I have a set of n
kernels that all write to the same global output memory and they may happen in any order. In order to avoid a race condition, I’d like to prevent any pair of kernels from executing at the same time.
The obvious solution is to make the kernels depend on each other. If n=2
and the kernels are A
and B
, either add A->B
or B->A
to the compute graph. The problem with this is that I cannot reliably predict if A will happen first or if B will.
Another solution might be to launch A
and B
with grids so large that kernel concurrency cannot happen. But then, well, kernel concurrency cannot happen elsewhere, either.
I have taken a look at conditional nodes, but it is unclear if something like the following solution would work or would even be valid:
Replace the A
kernel with the following conditional graph:
while(A not finished):
if(B cannot start or B finished):
execute A
if(B can start):
execute A
Replace the B
kernel with the following conditional graph:
while(B not finished):
if(A cannot start or A finished):
execute B
if(A can start):
continue
So you want to have a feature like a mutex for kernel launches across streams?
Correct, or some other way to remove the data race that would happen if multiple kernels are running at the same time.
I also looked at cooperative groups, thinking if kernels could share the same grid, they couldn’t happen at the same time. But that doesn’t seem to be what cooperative groups are for.
Something like cudaLaunchCooperativeKernel
? Does it work well with streams and graphs?
The idea being that the kernels each need all SMs by themselves and block until all are available at the same time.
If you could describe the data race in detail (a simplified example), it would be perhaps easier to suggest alternatives. Why do you not write into independent copies?
You could regulate access (to the race-prone data) with a device-wide semaphore.
My use case are for kernels similar to:
__global__ void f(int *out, int const* inn) {
int inn_idx = get_inn_index(blockIdx, threadIdx);
int out_idx = get_out_index(blockIdx, threadIdx);
out[out_idx] += inn[inn_idx];
}
Typically, the sooner whatever memory is used by inn
can be used for other purposes, the better the application will run.
If using a semaphore serializes the work to a single call to f
, that’d be no good either
Can you clarify more, why different kernels interfere with each other? Why is serializing of f not enough?
So it is not only about the kernels, but also about preparatory work, e.g. you would use the memory of inn for different purposes and it also encompasses memory copies on the CPU, before each kernel is launched?
f
will be called several times for the same output data, each time with different input data. After a call to f
completes, that input data can then be used for something else and subsequent compute can happen.

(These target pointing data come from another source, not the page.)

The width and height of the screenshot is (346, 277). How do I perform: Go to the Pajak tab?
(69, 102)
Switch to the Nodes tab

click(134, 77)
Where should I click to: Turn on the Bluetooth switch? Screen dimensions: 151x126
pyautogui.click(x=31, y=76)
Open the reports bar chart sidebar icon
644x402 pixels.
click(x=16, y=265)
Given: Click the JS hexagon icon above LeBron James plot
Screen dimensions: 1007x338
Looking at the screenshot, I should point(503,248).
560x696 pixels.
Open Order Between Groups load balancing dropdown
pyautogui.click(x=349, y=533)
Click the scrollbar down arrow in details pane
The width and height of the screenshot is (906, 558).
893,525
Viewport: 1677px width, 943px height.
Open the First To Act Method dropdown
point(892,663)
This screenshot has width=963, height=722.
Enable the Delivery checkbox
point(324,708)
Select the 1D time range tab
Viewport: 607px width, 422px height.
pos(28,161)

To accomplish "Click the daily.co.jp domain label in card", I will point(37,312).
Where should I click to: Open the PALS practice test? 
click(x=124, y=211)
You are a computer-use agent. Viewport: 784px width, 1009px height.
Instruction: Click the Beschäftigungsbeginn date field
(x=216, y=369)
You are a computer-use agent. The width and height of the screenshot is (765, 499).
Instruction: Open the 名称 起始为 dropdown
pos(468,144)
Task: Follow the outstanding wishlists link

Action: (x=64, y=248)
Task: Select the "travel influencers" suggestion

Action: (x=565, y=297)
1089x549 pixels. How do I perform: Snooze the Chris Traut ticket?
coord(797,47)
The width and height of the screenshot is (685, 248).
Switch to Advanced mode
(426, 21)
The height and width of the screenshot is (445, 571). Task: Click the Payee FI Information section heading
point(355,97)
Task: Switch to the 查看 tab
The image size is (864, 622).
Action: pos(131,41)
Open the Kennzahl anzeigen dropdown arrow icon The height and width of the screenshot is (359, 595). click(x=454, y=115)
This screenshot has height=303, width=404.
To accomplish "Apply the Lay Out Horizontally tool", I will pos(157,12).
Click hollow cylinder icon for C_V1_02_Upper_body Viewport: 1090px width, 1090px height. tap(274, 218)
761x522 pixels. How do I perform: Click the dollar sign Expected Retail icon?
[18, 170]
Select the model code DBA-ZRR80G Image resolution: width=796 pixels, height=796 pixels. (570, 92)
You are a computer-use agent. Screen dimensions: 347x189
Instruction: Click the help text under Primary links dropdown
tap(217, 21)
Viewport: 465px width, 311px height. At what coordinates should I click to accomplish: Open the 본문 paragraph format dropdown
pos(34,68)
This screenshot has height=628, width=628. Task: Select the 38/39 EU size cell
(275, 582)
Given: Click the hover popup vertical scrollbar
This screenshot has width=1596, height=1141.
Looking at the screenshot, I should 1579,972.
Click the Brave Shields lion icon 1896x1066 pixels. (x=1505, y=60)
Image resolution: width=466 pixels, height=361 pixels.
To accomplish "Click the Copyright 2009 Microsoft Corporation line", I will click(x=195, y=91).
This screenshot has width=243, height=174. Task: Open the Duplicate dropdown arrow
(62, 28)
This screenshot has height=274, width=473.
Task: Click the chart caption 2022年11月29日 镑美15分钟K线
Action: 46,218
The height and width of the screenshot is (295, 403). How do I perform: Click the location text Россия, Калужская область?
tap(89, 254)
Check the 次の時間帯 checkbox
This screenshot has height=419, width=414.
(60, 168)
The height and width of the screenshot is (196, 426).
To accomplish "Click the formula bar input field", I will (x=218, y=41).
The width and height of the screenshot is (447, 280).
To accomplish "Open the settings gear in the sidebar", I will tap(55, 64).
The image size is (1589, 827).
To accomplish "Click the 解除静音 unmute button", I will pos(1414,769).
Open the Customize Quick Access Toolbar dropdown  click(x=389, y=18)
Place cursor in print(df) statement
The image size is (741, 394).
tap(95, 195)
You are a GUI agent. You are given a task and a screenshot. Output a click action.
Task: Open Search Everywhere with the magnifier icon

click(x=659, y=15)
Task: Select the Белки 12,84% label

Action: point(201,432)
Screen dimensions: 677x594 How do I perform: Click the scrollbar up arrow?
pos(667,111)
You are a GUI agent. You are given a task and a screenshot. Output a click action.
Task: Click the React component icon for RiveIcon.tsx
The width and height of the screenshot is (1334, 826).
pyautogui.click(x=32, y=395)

It looks something like this. The red dotted line denotes that both f
are writing to the same out
.
Why is serializing of f not enough?
Since that output data will be large, writing to it in f
shouldn’t be serialized
So it is not only about the kernels, but also about preparatory work, e.g. you would use the memory of inn for different purposes and it also encompasses memory copies on the CPU, before each kernel is launched?
Everything is on the GPU
Is your goal to prevent a race condition when executing
out[out_idx] += inn[inn_idx];
from different kernels with the same out_idx?
Possibility 1
Have you considered atomicAdd
?
(By using atomicAdd you would not have to do anything more to make it compatible with multiple streams and kernels.)
Possibility 2
Or can you somehow prevent every thread to access any element? E.g. that you have 100 blocks and each block only accesses a portion of the out
array? Then the threads within a block could work it out, e.g. on shared memory.
(This probably would not work with your multiple streams with different kernels, which each want to access the same output array.)
Possibility 3
Write a list of the requested additions into free memory (without reading or adding yet), then sort that list into buckets (partition the out
array into regions), then process each bucket in parallel.
(This would work very well with your graph and multiple streams. The individual streams just create this write log list. And only before accessing out, after all streams are finished, all the lists are processed. The distribution into buckets can be done individually per stream or together afterwards.)
Possibility 4
See my suggestion of using cudaLaunchCooperativeKernel
to only have one kernel running at the same time.
(This would only work, when the single kernels have no conflicts within themselves. It could enable possibility 2.)